Lo preocupante y triste es que el día de su muerte, la prensa peruana e internacional le informaba al mundo sobre «el fallecimiento del expresidente», agregando a veces, el adjetivo «controvertido» y siempre subrayando que fue él quien «ganó la guerra contra el terrorismo» en Perú.

Esto significa que de los horrores de la reciente historia, una vez más, no se aprendió nada. El análisis crítico del pasado, de nuevo, es reemplazado por una caricatura, dibujada por encargo del poder global y millones de niños peruanos crecerán con los cuentos falsos de un personaje que estableció la farsa barata como norma del quehacer político, en un país que jamás existió. Se ha muerto un monstruo. Pero lo que importa no es él, sino la lección política del fujimorismo que, con el régimen dictatorial de Dina Boluarte, sigue más viva que nunca.

Después de décadas del discurso patronal latinoamericano sobre el ‘populismo de izquierda’ (pues la preocupación de cualquier gobierno por su pueblo, de inmediato se proclamaba ‘populista’), Alberto Fujimori fue el primer populista de derecha, inaugurando la larga y lamentablemente exitosa temporada de los Bukele, los Bolsonaro, los Milei y de más. Es importante tener en cuenta que la principal llave que abre la puerta ‘democrática’ a los populismos antipopulares de derechas y ultraderechas es la ignorancia de los pueblos, su idiotización por la falta de educación pública y por la sobredosis de circo mediático.

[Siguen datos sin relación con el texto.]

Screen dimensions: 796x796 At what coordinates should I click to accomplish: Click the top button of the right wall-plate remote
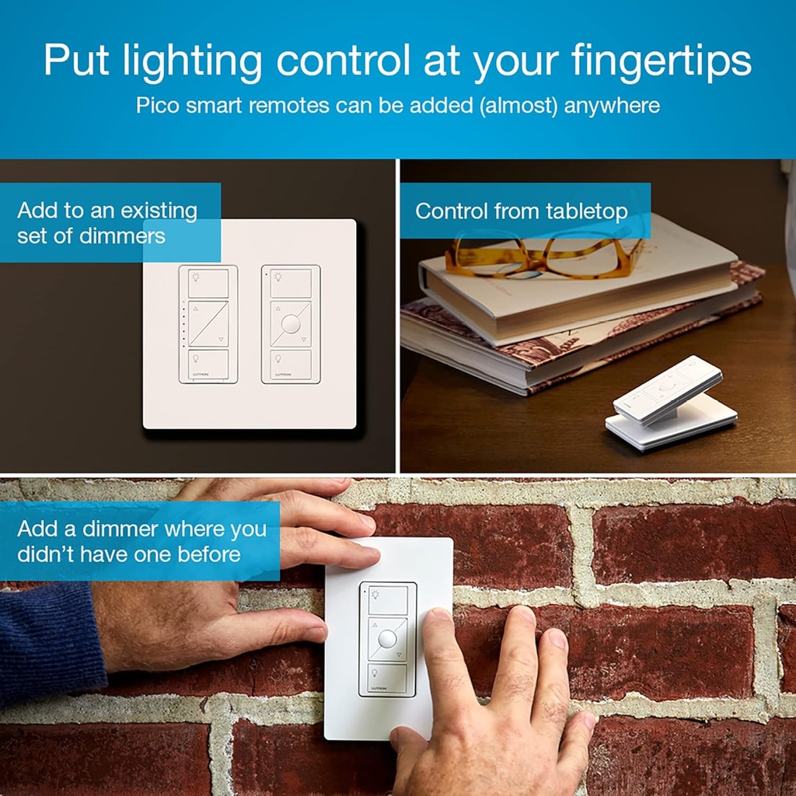click(292, 283)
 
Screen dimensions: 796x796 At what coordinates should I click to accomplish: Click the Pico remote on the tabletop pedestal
click(667, 389)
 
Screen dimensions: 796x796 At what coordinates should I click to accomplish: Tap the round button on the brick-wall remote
click(387, 639)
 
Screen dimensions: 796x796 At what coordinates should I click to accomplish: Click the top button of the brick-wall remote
click(387, 600)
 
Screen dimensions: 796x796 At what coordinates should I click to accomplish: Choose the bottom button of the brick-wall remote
click(386, 677)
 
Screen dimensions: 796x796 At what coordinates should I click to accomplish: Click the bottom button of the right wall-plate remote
click(292, 365)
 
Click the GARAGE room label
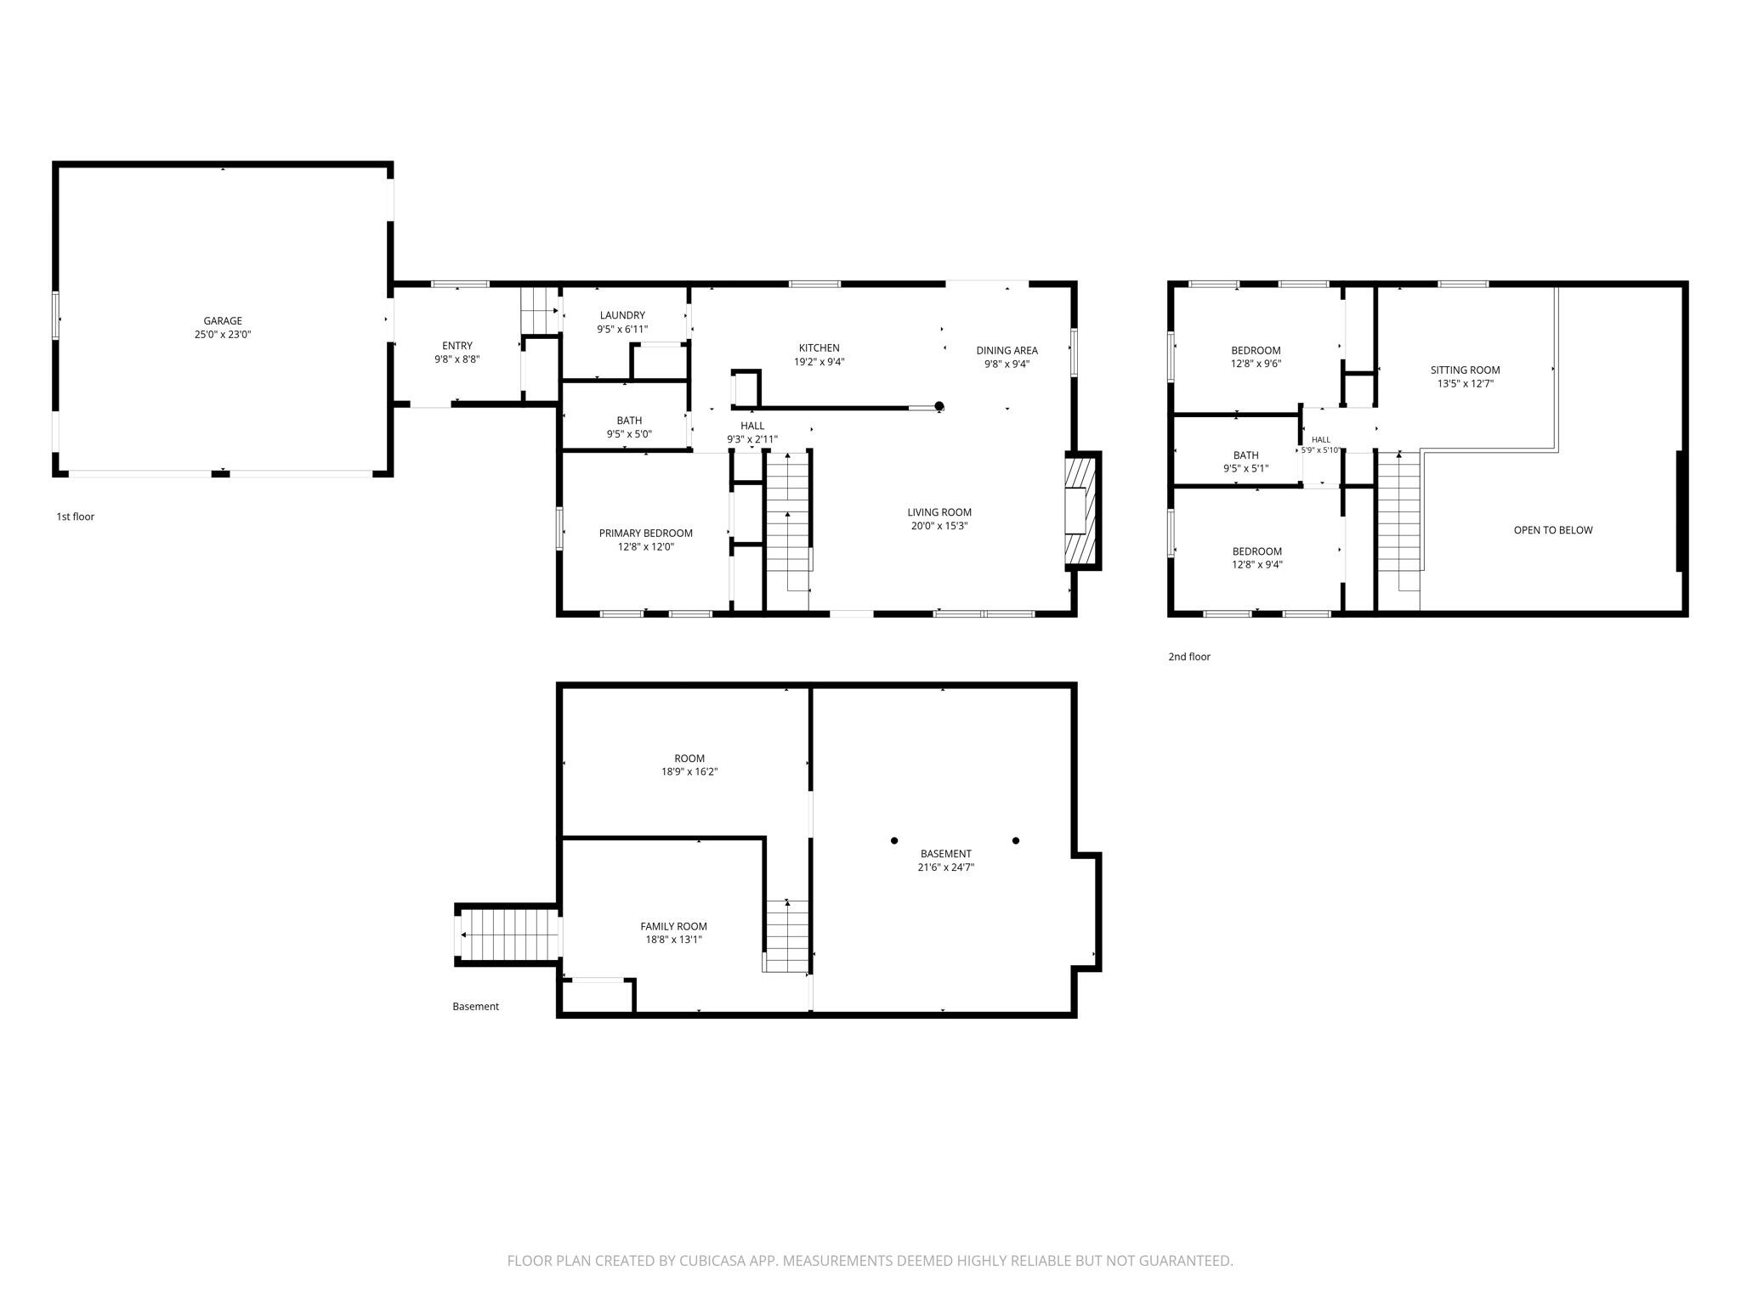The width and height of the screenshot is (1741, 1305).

La gente humilde del Perú me decía: «Apoyamos a Fujimori porque a diferencia de los otros gobernantes, él no robó a los pobres, sino a los ricos». Esta fue una de las ilusiones ópticas de la televisión de su tiempo, cuando los peruanos pobres le agradecían a Fujimori por ‘robar a los ricos’, saliendo en masa para buscar cualquier trabajo en los países vecinos. Su popularidad también era el reflejo del racismo y del clasismo de la sociedad peruana, que optó mejor por un japonés ridículamente disfrazado con poncho y chullito, por ser representante de un mundo ‘más avanzado’, prometedor de soluciones tecnológicas y respuestas rápidas como pastillas anestésicas para un dolor de siglos.

Para enfrentar el ‘terror de Sendero Luminoso’, el Estado peruano dirigido por Fujimori optó por imponerse a la violencia de la guerrilla maoísta con su terrorismo de Estado, muy superior militar, técnica y, sobre todo, mediáticamente. Los campesinos de los Andes peruanos todavía no se atreven a contar la verdadera historia de la ‘exitosa guerra contra el terrorismo’, mientras que los televidentes de las grandes ciudades aplaudían los grandes éxitos del Ejército, que masacraba a cualquier campesino sospechoso de ser la base de apoyo de los senderistas. Recorran ahora cualquier librería o biblioteca peruana y busquen algún testimonio desde el otro lado de la guerra civil peruana. En Sendero Luminoso participaron decenas de miles de personas y, más allá de sus métodos, repudiables, sin duda, y poco revolucionarios, su lucha tenía una enorme raíz histórica de siglos de injusticia y exclusión del campesinado indígena. Esta mirada desde la otra trinchera de la tragedia ha sido completamente borrada por la censura fujimorista, que por décadas estigmatizó a toda la izquierda peruana denominada por el poder como ‘cómplices de los terrucos’, aunque los movimientos sociales del país fueran también una de las primeras víctimas de Sendero.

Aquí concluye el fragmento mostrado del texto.